20 feb. 2010

Mensaje de Cuaresma del P. Laurence, 19 de Febrero



Cierta vez unos aguafiestas preguntaron a Jesús por qué sus discípulos no ayunaban. Su respuesta fue que no se ayuna cuando el novio aún se encuentra presente en la fiesta de la boda. Cuando se termina la fiesta, entonces se puede ayunar. ¿Qué es el ayuno? ¿Significa que se acabó la fiesta durante la Cuaresma? (Excepto los domingos - como sucede con algunas tradiciones cristianas que levantan el ayuno en el día de la Resurrección).
El ayuno es el equilibrado auto-control y la libre dedicación a la moderación. No se trata de infligirse sufrimiento por que sí. Pero si provenimos de un lugar de exceso o de ilusión, el viaje de vuelta al equilibrio y la realidad no será fácil. Nuestra actual crisis económica nos lo dice con suficiente claridad.
Pero ¿qué pasa con el tiempo festivo de la vida? ¿No pasa la religión siempre y demasiado por el dolor y el sufrimiento? ¿Qué hay de la diversión? Incluso si tomaras una pastilla de éxtasis todos los días y bailaras toda la noche todas las noches, la diversión se desvanecería y cobraría su precio.
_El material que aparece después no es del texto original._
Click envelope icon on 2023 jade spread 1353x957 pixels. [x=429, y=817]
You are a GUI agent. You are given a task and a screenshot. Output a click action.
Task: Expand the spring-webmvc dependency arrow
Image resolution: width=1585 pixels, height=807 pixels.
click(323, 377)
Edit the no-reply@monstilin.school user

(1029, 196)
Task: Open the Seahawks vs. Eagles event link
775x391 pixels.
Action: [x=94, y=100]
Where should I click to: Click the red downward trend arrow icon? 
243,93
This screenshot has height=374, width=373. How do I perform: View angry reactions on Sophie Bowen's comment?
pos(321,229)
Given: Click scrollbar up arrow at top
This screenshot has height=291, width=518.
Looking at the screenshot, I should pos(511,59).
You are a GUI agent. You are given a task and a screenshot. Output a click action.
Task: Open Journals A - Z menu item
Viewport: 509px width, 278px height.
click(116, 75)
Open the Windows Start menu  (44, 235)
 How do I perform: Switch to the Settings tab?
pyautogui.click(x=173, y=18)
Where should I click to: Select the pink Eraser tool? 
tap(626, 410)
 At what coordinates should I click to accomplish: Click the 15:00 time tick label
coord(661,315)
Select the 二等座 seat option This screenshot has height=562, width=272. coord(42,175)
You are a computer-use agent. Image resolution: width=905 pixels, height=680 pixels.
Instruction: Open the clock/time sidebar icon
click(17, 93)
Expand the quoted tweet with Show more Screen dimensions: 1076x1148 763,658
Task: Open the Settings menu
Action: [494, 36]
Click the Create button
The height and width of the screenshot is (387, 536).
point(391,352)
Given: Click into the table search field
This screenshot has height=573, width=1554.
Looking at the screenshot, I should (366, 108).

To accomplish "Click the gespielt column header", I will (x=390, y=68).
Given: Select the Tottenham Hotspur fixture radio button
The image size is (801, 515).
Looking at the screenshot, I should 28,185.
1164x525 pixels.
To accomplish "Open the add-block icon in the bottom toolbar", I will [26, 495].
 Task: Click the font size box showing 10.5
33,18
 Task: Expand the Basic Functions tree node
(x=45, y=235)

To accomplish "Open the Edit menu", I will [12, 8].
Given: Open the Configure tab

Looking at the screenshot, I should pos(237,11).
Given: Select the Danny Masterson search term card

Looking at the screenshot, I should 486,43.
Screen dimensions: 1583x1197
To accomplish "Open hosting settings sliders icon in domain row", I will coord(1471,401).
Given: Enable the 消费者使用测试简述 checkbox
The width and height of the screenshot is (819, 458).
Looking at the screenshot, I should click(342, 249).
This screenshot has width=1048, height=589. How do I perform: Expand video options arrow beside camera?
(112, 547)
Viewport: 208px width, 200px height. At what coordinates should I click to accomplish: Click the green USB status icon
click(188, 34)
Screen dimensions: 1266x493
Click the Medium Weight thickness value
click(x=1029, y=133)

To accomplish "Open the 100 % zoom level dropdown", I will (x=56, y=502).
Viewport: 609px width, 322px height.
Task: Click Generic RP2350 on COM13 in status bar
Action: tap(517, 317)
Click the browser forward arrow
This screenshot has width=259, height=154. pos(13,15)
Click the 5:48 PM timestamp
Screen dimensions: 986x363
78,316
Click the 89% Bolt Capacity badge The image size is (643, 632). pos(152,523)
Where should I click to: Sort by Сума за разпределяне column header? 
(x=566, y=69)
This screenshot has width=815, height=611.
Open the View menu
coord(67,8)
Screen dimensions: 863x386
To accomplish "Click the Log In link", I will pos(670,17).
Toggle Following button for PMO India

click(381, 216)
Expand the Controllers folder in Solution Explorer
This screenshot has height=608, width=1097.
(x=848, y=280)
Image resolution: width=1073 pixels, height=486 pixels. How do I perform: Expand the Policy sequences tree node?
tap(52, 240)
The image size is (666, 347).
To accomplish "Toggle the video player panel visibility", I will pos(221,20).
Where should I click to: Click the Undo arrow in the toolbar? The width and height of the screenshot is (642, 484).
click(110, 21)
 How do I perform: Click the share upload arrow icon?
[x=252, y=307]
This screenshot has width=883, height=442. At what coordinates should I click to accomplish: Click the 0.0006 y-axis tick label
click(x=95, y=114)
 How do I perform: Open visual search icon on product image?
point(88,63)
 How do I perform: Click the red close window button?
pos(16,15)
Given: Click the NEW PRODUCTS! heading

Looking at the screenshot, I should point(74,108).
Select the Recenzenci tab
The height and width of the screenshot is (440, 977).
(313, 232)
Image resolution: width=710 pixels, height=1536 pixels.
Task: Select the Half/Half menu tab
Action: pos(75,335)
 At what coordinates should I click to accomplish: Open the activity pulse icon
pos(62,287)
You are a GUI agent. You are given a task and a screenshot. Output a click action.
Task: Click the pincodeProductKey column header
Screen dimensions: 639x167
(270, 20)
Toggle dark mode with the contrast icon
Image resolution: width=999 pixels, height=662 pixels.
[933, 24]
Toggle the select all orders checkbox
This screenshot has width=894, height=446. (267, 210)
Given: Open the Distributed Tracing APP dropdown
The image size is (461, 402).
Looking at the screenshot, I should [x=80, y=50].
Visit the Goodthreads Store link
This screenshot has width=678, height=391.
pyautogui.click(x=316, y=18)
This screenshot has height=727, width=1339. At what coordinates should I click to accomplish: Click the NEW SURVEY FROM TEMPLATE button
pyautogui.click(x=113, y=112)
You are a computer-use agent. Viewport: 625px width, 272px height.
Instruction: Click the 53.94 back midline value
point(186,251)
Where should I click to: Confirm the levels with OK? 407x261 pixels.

Los efectos de daño cerebral serían el precio de la diversión sin fin.
Hay dos niveles en todo esto. En primer lugar, la vida tiene un espectro de placer, banalidad y dolor. El ciclo en torno al cual gira ésto es variable y, aunque puede estar influenciado - vivir sabiamente aumenta la felicidad - no puede controlar totalmente el futuro. El otro nivel es la dimensión espiritual en el que la felicidad no condicionada del Espíritu absorbe y transforma el dolor. Allí, la fiesta realmente continua por siempre. La Cuaresma nos entrena a través de una conciencia mayor, a acercar estos dos niveles en una mejor relación. Podrían no llegar a permanecer unidos por siempre, pero al menos los efectos del mejoramiento de la relación - la claridad, el equilibrio, la felicidad, la flexibilidad y la libertad - serán verdaderamente experimentados y compartidos.
Así que tal vez Jesús quiso decir que el novio está aquí y no está aquí. En la vida interior la Cuaresma no dura sólo cuarenta días. Si esto no parece tener sentido para nosotros, mantengamos nuestra meditación diaria de todos modos.